Trade setup for 15 March. GIFT NIFTY indicates negative start for the Indian equities
Indian equities may start the day on a negative note, mirroring the downward trend in Asian indices. The GIFT NIFTY is trading 0.5% lower, suggesting a weak start. Japan's Nikkei 225 is down 0.3% and Hong Kong's Hang Seng Index slipped 0.9%.
U.S. stocks fell on Thursday following the release of a stronger-than-expected inflation report. The Producer Price Index (PPI), which measures wholesale prices, rose 0.6% in February, up from 0.3% in the previous month. Following the report, 40% of traders now expect the Federal Reserve to hold interest rates steady in June, a significant increase of 25% from last week.
The Dow Jones Industrial Average fell 0.3% to 38,905, while the S&P 500 lost 0.2% to close at 5,150. The tech-heavy Nasdaq Composite slipped 0.3% to 16,128.
The NIFTY50 protected its 50-day moving average and witnessed support based buying on the weekly expiry of F&O contracts.

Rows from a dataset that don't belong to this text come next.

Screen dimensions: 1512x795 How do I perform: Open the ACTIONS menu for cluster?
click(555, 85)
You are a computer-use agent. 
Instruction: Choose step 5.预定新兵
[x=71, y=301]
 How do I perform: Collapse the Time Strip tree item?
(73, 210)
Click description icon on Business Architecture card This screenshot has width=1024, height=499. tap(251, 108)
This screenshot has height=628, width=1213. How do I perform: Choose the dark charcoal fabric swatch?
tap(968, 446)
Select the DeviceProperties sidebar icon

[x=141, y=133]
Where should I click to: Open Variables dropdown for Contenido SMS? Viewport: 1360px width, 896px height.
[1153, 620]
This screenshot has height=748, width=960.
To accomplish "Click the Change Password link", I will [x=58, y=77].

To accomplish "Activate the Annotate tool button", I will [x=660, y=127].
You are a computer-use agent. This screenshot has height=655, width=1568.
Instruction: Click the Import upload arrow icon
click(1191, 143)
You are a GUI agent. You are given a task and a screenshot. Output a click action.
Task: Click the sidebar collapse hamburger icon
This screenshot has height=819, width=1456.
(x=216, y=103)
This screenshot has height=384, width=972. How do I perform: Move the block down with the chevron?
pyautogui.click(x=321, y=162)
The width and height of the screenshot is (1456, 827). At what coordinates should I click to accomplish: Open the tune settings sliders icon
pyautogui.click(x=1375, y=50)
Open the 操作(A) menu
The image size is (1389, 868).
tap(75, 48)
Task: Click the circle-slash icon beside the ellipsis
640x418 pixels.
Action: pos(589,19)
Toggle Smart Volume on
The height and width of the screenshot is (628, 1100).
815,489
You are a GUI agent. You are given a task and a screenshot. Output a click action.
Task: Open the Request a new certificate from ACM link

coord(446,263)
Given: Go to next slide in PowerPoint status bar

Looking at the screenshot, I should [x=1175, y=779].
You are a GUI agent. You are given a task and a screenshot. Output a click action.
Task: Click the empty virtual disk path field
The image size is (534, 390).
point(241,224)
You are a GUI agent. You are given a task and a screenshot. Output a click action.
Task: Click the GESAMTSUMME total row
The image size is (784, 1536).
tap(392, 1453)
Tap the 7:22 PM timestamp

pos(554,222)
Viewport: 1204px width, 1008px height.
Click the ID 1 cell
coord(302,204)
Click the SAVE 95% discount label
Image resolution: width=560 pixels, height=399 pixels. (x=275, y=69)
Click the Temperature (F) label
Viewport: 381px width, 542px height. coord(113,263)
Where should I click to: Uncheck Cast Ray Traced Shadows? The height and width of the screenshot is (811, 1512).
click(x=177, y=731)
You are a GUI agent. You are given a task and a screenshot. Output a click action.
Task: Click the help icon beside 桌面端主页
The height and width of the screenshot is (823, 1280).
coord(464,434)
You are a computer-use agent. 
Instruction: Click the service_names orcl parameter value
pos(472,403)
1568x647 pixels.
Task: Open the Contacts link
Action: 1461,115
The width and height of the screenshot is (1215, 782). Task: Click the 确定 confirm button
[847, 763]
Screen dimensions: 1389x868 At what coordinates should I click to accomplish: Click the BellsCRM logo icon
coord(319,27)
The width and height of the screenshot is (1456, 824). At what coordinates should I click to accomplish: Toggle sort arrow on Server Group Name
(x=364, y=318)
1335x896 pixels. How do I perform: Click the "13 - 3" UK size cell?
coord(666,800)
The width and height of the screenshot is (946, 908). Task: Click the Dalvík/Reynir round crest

Led by gains in IT heavyweights such as TCS and Infosys, the index reclaimed the psychologically important 22,000 level.
As we pointed out in yesterday's chart, the index protected its 50-day moving average and the swing low of 21,860 and closed above them. However, according to the experts, the index is not out of the woods yet. It is tightly packed between the 20 and 50 DMAs, and a break on either side will provide further directional clues. Traders are advised to wait and watch the price action around these levels for further clues.
Meanwhile, the initial OI build-up for the 21 March expiry shows a significant call base at the 23,000 and 22,500 strikes. Conversely, the put base is established at the 22,000 and 21,500 strikes. As per the initial build-up, the NIFTY50 is expected to trade between 21,600 and 22,800 next week.
The BANK NIFTY underperformed other major indices, extending its losing streak to five days. The index formed another doji candle on the daily chart, highlighting traders' continued indecision. This is the second doji in the last three days.
On the daily chart, the BANK NIFTY closed below its 20 DMA (around 47,000) and found support at its 50 DMA (around 46,500). This level is currently acting as an important support level. Traders are advised to closely monitor the price action around these DMAs to gauge the direction of the trend. As the recent doji candlestick indicates indecision, a clear close above or below this candle will provide further clues.
For BANK NIFTY's 20 March expiry, the open interest build-up shows a significant base at the 47,000 & 47,500 call option strikes and 47,000 & 46,500 put option strikes. Based on the initial build-up, traders are eyeing BANK NIFTY’s trading range between 48,000 and 45,500 for the 20 March expiry.
Catch up on yesterday’s trading insights from NIFTY 200! Don't miss our market recap blog, offering valuable insights in a concise format. Click here to read and stay informed
In Futures and Options or F&O, long build-up means an increase in Open Interest (OI) along with an increase in price, and short build-up means an increase in Open Interest(OI) along with a decrease in price.